Cooling global crude oil prices have given a cushion to the finance ministry, which is targetting a fiscal deficit of 3.9 per cent in 2015-16. Prices of Brent crude — the international benchmark touched $ 45.04 a barrel on Thursday, much below the estimated $69 a barrel when the Budget was prepared in February this year.
According to official data, the price of Indian basket decreased to Rs 2820.40 per barrel on August 26.
The Centre has allocated Rs 30,000 crore as petroleum subsidy this fiscal. Low oil prices have also kept under recoveries low and have meant that the Centre has not sought additional funds for the fuel subsidy in the first supplementary demand for grants that however, sought permission for an extra net cash out go of Rs 25,495.24 crore.
Meanwhile, the finance ministry is also expecting some savings on food subsidy with the National Food Security Act yet to be implemented by all states.
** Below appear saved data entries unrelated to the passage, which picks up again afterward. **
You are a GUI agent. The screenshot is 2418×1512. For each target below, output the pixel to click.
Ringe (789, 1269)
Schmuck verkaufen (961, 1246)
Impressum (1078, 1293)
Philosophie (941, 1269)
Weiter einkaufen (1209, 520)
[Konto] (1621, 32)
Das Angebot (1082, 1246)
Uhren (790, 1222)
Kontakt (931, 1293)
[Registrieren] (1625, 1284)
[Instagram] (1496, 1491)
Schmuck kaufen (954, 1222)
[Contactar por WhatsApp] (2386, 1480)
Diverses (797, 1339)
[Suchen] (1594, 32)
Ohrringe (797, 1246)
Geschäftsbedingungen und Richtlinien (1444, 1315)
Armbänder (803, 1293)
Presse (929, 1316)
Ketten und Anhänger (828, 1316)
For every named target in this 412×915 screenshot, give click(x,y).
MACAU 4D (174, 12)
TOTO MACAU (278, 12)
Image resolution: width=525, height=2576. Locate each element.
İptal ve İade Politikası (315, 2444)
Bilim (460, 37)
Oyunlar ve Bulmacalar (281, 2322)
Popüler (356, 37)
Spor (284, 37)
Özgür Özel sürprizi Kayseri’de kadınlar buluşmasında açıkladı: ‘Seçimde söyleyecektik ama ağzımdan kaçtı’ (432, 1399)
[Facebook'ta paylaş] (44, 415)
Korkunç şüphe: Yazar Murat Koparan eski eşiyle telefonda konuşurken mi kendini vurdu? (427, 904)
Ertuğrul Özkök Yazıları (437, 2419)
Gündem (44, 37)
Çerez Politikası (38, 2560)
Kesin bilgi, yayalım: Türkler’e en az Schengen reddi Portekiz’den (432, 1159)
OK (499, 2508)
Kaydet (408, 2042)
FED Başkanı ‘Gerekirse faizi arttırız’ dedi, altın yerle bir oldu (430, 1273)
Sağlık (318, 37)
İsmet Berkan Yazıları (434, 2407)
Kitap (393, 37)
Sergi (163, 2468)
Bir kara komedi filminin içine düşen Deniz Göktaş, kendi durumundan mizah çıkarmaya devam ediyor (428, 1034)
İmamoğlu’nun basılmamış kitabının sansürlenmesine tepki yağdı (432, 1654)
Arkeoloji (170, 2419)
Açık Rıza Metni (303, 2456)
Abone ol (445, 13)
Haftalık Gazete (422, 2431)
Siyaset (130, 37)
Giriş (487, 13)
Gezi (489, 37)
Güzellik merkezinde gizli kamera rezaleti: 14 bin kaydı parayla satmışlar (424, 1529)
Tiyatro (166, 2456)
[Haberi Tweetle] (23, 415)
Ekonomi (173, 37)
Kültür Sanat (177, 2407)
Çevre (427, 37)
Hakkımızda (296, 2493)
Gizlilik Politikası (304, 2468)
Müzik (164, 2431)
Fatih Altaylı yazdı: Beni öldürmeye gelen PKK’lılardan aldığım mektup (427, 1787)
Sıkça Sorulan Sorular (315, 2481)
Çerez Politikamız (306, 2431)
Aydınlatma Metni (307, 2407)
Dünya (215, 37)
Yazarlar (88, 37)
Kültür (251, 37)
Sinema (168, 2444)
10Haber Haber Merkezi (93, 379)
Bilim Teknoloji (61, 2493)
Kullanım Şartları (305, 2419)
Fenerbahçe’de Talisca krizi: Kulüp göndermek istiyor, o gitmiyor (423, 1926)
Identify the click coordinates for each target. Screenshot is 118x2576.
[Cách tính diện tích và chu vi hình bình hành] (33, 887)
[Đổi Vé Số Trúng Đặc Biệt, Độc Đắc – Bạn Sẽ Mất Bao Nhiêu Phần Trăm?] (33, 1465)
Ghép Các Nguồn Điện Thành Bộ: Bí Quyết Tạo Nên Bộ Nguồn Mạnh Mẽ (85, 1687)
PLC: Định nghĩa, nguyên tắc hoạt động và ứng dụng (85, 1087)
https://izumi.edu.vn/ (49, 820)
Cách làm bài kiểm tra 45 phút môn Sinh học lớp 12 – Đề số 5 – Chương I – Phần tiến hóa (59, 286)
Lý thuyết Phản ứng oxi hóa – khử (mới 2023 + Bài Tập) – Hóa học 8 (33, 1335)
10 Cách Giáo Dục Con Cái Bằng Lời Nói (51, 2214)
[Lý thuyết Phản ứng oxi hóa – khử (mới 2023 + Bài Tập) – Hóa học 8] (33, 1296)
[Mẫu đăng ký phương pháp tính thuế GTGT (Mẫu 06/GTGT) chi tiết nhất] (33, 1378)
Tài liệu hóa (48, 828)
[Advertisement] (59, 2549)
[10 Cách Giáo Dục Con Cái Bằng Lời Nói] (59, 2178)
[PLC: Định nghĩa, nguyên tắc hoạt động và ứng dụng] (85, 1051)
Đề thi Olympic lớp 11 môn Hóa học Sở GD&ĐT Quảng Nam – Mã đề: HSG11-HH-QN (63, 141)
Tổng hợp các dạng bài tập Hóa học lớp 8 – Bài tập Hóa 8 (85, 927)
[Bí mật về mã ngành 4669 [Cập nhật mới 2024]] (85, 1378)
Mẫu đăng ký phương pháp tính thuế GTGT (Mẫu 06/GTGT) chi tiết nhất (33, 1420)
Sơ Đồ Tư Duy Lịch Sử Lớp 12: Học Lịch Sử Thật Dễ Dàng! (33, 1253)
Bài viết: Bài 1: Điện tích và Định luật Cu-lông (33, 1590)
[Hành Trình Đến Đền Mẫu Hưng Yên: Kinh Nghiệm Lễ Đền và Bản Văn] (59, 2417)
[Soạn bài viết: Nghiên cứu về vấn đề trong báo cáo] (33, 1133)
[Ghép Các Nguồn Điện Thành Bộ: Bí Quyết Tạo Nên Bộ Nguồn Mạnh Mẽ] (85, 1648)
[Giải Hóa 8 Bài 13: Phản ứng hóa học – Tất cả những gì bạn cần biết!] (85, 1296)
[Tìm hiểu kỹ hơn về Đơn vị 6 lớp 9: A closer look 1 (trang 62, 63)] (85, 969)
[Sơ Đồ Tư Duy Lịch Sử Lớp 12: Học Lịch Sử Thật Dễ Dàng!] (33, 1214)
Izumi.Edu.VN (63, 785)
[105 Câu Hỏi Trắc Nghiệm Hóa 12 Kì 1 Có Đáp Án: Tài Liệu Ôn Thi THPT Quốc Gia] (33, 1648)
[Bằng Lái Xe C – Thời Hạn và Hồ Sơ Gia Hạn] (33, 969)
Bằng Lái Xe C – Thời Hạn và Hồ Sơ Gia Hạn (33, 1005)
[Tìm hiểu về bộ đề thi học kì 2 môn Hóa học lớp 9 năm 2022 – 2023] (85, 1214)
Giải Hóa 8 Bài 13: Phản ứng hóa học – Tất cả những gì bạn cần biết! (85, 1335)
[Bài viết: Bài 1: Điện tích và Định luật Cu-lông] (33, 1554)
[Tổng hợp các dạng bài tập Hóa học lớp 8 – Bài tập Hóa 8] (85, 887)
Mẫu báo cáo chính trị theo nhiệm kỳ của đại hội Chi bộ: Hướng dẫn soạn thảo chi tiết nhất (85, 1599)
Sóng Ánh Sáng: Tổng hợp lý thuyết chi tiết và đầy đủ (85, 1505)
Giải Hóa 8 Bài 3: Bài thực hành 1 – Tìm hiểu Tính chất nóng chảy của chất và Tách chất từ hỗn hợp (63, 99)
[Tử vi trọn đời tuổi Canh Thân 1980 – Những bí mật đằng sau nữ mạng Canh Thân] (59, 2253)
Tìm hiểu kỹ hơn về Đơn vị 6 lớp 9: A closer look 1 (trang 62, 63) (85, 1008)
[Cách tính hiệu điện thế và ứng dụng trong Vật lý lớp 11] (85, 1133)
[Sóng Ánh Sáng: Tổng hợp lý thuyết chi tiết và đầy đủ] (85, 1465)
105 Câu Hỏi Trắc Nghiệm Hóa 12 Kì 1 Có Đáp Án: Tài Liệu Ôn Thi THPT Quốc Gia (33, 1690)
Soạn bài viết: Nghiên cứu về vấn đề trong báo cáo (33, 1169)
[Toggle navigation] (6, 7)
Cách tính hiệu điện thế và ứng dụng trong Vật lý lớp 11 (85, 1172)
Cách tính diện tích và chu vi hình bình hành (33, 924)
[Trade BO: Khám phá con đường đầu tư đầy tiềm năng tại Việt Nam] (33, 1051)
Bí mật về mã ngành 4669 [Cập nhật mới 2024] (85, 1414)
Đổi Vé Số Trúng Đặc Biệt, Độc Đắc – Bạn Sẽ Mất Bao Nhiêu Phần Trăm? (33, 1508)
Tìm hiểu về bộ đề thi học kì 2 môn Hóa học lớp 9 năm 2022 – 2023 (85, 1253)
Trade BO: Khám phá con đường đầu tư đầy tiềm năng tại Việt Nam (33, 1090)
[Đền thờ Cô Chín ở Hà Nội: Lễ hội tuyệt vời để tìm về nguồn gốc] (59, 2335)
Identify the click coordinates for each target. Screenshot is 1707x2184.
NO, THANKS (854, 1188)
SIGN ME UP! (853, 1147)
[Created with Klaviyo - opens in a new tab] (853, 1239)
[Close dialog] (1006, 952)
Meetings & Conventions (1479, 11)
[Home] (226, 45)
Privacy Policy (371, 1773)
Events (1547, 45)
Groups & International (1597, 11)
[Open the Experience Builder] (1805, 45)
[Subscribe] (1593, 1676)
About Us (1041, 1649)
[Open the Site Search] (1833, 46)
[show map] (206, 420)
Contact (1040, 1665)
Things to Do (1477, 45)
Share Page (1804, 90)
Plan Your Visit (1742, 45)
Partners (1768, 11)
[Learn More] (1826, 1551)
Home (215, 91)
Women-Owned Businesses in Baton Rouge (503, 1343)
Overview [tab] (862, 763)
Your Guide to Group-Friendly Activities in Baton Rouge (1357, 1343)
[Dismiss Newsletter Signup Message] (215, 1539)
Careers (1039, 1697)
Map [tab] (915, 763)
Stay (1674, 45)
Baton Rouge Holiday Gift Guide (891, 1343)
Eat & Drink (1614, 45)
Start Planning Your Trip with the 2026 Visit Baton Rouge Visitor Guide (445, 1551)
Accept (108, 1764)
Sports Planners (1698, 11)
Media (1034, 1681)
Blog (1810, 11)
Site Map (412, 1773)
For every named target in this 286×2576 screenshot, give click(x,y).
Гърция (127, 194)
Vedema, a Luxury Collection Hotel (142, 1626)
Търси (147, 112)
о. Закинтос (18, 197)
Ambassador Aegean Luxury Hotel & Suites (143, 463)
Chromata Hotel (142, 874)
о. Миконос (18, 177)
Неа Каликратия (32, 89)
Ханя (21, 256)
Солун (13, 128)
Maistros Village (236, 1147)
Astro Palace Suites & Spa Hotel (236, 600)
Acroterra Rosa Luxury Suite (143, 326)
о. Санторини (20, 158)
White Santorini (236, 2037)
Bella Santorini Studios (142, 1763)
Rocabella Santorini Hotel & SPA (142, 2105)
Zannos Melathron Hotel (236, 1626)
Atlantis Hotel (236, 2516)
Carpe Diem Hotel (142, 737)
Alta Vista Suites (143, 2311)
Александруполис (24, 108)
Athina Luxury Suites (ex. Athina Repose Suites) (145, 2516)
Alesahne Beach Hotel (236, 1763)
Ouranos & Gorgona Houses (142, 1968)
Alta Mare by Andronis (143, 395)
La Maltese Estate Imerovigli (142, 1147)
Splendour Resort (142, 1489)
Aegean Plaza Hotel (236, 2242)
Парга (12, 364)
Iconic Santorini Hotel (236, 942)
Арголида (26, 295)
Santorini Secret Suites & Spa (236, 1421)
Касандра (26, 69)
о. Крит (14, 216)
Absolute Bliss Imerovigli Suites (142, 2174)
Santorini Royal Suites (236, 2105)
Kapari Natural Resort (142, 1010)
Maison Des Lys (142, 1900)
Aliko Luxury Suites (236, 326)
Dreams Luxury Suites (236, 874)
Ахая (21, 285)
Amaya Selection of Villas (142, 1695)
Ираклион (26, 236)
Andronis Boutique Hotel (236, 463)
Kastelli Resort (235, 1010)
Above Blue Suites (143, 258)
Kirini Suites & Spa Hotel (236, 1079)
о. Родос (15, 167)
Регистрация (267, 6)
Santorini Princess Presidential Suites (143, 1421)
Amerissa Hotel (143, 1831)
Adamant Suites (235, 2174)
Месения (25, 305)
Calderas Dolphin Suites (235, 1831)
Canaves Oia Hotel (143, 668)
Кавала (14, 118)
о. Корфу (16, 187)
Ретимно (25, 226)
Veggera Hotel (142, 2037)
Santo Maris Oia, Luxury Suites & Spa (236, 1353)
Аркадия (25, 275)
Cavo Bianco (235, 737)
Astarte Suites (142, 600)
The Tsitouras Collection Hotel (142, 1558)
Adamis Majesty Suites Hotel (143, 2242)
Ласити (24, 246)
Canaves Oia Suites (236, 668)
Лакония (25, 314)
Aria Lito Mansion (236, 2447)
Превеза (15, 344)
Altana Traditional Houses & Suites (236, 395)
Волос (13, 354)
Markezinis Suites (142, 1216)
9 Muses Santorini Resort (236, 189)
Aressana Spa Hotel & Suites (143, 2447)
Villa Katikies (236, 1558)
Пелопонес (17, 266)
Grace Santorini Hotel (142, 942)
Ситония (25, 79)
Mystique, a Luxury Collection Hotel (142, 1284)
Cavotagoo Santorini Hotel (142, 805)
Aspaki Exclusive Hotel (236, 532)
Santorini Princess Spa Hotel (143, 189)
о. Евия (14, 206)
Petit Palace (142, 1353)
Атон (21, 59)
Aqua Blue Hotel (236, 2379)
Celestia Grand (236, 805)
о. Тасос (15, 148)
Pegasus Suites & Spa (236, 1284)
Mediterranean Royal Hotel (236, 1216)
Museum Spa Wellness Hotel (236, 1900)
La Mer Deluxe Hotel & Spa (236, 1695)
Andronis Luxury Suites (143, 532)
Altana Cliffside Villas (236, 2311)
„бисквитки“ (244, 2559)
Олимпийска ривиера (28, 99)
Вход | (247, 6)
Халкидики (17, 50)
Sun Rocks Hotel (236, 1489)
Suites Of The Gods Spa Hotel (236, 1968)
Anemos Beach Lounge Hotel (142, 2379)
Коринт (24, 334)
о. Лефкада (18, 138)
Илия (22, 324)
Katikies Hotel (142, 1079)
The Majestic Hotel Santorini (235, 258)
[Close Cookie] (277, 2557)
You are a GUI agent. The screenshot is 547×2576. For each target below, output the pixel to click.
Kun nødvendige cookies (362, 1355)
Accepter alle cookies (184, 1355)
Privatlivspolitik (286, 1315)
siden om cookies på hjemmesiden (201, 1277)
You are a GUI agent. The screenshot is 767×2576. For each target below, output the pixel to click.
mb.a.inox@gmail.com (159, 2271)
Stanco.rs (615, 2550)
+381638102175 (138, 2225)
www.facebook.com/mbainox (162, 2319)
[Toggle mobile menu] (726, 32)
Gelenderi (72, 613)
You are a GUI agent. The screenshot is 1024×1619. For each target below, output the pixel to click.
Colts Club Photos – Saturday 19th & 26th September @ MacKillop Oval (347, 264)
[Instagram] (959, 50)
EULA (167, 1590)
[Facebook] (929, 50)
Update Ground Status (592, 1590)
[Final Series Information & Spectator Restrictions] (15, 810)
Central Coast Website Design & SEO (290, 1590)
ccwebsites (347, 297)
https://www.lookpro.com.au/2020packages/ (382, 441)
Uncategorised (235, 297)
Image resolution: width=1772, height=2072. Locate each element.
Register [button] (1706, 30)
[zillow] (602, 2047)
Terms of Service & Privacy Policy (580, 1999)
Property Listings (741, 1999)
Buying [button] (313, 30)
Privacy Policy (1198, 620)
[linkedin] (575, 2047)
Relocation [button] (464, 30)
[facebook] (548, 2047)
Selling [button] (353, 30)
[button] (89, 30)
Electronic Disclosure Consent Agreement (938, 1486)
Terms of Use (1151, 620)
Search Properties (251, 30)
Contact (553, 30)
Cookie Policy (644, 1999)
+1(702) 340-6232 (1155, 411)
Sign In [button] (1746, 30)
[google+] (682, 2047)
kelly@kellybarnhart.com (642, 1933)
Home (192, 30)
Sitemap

“Most of the projections in the Budget have been made in a very realistic manner. But there could be some savings on food subsidy as the Food Security Act is yet to be rolled out across the country. Further, the launch of direct benefit transfer for food could also lead to some savings,” said the official, adding that a clearer picture would emerge towards the end of the fiscal.
The Union Budget 2015-16 had allocated Rs 1,24,419 crore towards food subsidy, almost the same as the revised estimate for last fiscal.
Estimating an additional fiscal space of Rs 37,000 crore for the Centre in 2015-16 due to lower oil subsidy and additional revenue, India Ratings had said in a recent report that this could be utilised for higher capital expenditure on infrastructure and or recapitalisation of public sector banks.